I have this small example version of a problem that I have:
#[test]
fn streams() {
use std::io::prelude::*;
use std::net::Shutdown;
use std::os::unix::net::UnixStream;
use std::time::Duration;
let (mut s1, mut s2) = UnixStream::pair().unwrap();
s1.write_all(b"hello world").unwrap();
// Problem is that if not calling shutdown message never arrives
s1.shutdown(Shutdown::Write).unwrap();
let mut response = String::new();
s2.read_to_string(&mut response).unwrap();
assert_eq!("hello world".to_string(), response);
}
I need to close the connection, otherwise, the message never arrives.
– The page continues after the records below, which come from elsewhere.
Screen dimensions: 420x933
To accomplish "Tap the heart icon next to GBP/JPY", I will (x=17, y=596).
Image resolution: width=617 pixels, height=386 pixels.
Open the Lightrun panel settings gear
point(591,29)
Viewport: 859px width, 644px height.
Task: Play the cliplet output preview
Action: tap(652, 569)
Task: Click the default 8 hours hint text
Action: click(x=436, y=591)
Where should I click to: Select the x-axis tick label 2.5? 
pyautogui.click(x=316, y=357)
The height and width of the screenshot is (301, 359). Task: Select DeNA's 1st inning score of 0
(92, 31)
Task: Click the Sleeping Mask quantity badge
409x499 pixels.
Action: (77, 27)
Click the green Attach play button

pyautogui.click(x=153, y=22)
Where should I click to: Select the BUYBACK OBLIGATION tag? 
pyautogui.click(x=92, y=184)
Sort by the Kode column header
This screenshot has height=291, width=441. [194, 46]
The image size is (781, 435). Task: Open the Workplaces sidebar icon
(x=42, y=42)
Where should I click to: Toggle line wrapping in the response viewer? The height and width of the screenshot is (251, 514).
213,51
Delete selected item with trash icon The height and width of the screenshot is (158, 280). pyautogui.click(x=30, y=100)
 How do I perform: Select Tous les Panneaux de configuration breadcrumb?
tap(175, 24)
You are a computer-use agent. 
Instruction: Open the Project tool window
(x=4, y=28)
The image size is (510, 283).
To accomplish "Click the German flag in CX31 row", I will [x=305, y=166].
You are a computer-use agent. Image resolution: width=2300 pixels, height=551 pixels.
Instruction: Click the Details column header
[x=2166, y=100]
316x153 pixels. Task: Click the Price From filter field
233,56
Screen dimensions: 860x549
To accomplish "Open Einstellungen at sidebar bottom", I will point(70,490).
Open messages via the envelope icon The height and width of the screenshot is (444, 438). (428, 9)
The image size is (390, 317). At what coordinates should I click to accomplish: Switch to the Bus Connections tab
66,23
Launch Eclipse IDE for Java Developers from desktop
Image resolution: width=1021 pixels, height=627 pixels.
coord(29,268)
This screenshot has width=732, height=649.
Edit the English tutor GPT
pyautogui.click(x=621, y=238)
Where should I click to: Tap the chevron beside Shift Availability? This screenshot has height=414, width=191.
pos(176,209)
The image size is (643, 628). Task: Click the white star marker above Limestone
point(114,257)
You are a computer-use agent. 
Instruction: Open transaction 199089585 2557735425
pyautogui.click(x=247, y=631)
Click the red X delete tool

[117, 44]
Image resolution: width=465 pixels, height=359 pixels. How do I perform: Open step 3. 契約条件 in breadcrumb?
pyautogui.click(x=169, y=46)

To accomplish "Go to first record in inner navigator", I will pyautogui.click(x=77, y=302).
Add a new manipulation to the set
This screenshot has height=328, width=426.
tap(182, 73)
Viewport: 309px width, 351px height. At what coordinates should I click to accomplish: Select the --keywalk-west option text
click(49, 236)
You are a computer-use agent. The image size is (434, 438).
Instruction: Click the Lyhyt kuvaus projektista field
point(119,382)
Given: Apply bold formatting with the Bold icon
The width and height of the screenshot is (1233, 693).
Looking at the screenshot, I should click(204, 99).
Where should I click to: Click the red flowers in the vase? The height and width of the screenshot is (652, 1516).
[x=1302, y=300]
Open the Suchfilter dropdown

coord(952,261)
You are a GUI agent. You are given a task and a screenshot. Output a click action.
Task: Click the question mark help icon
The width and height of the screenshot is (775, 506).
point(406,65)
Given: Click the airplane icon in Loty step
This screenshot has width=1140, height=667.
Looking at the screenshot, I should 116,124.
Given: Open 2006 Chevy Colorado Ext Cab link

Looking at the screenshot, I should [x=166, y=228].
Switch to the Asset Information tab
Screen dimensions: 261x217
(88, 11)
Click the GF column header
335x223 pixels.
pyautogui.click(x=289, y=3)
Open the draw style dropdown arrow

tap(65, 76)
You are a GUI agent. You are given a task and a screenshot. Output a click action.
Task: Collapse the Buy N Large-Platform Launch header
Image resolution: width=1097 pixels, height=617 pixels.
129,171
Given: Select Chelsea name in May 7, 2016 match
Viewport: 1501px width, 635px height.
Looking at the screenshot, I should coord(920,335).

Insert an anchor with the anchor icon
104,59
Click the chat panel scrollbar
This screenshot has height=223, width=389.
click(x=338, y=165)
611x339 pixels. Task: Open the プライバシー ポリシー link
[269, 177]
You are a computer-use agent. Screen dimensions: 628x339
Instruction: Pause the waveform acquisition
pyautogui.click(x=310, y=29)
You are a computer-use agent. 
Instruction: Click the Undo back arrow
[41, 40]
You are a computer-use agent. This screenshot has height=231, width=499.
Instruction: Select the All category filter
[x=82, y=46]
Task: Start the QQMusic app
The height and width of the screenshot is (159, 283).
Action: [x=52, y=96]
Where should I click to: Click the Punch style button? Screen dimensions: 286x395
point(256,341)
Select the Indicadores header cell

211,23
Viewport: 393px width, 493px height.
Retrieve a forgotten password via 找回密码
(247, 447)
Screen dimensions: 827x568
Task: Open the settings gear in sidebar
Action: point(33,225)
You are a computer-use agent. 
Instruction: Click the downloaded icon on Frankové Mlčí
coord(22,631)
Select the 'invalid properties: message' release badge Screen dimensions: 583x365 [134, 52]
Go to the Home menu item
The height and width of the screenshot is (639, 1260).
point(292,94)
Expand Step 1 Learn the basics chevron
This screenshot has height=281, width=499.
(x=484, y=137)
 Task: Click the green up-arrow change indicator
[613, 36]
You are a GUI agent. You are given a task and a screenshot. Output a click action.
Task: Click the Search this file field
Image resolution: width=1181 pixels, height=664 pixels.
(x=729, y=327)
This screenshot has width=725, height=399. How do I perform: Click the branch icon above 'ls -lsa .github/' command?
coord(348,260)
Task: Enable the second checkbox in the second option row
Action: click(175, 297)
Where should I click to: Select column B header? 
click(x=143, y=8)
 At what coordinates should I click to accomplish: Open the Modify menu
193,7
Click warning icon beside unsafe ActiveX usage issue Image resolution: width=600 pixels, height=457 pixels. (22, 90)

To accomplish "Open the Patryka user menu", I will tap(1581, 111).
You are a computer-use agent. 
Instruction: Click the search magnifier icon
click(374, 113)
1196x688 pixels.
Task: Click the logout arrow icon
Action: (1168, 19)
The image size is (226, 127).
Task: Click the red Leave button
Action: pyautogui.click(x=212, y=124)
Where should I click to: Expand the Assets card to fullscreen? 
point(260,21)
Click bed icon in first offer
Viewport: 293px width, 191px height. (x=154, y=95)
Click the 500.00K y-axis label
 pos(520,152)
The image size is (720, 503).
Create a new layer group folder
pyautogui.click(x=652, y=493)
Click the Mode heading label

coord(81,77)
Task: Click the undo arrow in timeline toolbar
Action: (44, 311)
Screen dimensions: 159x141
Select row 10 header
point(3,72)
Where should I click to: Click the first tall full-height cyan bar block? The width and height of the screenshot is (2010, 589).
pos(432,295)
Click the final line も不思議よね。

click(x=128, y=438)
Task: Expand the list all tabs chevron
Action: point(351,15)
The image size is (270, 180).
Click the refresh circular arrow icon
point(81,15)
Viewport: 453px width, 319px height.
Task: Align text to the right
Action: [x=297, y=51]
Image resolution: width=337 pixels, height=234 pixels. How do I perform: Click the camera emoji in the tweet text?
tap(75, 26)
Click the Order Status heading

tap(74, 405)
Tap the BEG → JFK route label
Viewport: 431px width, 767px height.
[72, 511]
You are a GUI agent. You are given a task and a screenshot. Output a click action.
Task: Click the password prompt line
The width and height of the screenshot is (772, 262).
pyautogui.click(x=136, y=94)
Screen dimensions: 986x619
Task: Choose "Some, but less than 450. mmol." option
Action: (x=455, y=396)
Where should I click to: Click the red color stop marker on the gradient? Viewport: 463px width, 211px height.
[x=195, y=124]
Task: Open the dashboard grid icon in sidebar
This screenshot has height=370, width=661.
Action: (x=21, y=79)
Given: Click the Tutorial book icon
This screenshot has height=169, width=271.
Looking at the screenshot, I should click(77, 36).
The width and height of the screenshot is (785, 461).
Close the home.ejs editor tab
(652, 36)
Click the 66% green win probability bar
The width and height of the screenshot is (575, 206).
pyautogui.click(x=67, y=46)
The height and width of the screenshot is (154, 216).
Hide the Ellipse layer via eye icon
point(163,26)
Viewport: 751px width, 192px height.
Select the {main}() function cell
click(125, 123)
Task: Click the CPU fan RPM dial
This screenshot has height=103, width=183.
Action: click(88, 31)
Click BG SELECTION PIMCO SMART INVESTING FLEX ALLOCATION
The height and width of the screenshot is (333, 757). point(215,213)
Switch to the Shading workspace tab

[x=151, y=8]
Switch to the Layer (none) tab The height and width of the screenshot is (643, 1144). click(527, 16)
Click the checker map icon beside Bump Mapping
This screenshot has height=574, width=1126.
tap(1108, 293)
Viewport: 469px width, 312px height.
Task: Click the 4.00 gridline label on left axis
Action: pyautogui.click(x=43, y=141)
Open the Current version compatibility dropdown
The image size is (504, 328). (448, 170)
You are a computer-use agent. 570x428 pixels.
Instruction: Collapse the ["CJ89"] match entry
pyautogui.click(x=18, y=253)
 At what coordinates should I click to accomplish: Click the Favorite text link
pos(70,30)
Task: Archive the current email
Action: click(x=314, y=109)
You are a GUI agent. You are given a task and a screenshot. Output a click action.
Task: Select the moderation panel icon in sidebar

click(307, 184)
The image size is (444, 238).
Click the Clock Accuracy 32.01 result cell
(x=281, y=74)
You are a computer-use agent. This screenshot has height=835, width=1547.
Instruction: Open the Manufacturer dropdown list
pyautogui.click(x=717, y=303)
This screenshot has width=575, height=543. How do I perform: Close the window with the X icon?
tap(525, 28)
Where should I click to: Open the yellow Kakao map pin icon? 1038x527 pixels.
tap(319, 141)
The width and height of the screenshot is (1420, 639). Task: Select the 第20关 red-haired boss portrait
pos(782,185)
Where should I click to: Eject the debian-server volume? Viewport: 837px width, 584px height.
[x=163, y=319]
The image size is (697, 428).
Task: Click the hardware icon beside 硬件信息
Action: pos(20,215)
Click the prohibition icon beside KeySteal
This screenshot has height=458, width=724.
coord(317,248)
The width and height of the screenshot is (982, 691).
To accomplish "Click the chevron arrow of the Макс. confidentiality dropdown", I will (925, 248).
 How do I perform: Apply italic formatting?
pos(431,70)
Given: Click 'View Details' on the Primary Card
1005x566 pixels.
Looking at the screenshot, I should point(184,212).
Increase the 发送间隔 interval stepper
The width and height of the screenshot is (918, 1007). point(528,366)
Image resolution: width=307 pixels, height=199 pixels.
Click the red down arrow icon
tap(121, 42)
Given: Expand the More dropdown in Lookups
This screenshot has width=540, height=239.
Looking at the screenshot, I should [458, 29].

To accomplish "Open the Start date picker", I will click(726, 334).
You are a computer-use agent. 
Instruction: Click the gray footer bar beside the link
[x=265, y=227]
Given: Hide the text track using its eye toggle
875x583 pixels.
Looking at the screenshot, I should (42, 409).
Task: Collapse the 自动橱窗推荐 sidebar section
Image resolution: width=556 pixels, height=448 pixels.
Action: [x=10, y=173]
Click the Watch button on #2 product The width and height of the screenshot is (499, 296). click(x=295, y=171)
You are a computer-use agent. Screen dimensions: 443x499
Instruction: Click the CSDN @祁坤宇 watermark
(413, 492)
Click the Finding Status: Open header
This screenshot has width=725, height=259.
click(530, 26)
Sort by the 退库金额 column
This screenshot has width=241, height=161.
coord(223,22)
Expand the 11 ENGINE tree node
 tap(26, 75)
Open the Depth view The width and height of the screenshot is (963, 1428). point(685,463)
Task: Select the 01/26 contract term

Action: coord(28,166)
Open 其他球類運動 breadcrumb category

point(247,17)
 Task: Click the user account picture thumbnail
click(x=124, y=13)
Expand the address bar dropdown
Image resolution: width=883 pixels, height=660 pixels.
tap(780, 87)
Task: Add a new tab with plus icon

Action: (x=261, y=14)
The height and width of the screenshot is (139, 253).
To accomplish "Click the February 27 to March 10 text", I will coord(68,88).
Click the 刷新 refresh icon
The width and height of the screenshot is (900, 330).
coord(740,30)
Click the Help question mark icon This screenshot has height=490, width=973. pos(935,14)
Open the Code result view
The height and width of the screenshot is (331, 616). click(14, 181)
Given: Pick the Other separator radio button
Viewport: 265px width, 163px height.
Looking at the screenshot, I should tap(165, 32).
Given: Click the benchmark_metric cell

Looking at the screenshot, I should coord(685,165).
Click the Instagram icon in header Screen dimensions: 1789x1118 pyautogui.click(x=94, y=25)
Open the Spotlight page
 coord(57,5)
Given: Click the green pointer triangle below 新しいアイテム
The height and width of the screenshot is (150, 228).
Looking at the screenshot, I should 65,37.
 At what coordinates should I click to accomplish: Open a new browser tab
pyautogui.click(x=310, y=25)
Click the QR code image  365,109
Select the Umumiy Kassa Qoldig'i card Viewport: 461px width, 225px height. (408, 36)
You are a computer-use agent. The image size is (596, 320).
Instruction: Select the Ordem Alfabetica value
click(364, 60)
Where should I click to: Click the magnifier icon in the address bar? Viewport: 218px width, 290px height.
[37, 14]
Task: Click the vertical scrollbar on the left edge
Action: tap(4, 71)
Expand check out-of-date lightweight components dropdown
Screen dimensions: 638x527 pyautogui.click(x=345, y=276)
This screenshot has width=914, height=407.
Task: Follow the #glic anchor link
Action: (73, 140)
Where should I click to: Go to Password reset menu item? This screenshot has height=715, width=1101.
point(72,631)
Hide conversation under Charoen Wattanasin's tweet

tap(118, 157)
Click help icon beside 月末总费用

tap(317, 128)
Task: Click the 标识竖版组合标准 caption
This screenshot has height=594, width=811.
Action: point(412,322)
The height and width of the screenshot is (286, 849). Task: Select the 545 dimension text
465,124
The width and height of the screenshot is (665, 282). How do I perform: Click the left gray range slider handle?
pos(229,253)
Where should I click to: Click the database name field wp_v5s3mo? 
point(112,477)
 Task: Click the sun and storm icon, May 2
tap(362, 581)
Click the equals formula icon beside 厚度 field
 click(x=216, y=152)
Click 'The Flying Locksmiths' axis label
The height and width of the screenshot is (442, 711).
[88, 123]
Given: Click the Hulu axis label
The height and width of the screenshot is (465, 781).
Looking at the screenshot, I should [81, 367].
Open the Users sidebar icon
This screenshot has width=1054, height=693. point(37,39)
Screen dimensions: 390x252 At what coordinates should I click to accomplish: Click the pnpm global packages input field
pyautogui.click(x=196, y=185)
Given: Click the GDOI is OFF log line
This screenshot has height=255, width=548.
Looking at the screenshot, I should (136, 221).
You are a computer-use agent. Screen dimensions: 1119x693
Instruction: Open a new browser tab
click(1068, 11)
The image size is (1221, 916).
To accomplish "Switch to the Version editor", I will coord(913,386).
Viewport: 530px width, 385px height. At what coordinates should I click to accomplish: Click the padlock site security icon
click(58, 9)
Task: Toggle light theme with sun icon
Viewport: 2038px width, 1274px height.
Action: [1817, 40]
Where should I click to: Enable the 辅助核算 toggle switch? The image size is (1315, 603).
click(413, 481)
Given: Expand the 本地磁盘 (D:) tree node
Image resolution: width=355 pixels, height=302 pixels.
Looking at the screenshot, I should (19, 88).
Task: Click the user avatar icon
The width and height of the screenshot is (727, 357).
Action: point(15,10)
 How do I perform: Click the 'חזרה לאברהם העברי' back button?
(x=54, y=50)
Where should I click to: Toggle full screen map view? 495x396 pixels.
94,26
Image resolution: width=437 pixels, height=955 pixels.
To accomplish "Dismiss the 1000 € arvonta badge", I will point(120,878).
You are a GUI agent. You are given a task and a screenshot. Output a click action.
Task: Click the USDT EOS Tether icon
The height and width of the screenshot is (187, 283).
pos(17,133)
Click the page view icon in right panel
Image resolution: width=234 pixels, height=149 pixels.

I think the issue is that write_all
does not write EOF, so when using read_to_string
hangs.
In python for example I would simply use:
socket.sendall(message.encode())
data = socket.recv(1024)
to send and get a reply.
How could I achieve the same with rust?
Thank you in advance.
@edwardw explanation make me realize that I should know the size of the message or close the connection. But I found another way of doing it that fitted better to what I needed, took quite interesting information from this other answer:
let (mut s1, mut s2) = UnixStream::pair().unwrap();
s1.write_all(b"hello world").unwrap();
let mut buff = [0; 1024];
let mut h = s2.take(1024);
h.read(&mut buff);
let mut response = String::from_utf8(buff.to_vec()).unwrap();
let res = response.trim_end_matches(char::from(0));
assert_eq!("hello world".to_string(), res);
It may be worst for some cases, but for now it will do. Just making the stream to read up to 1024
bytes and then just trimming what I did not need from the string.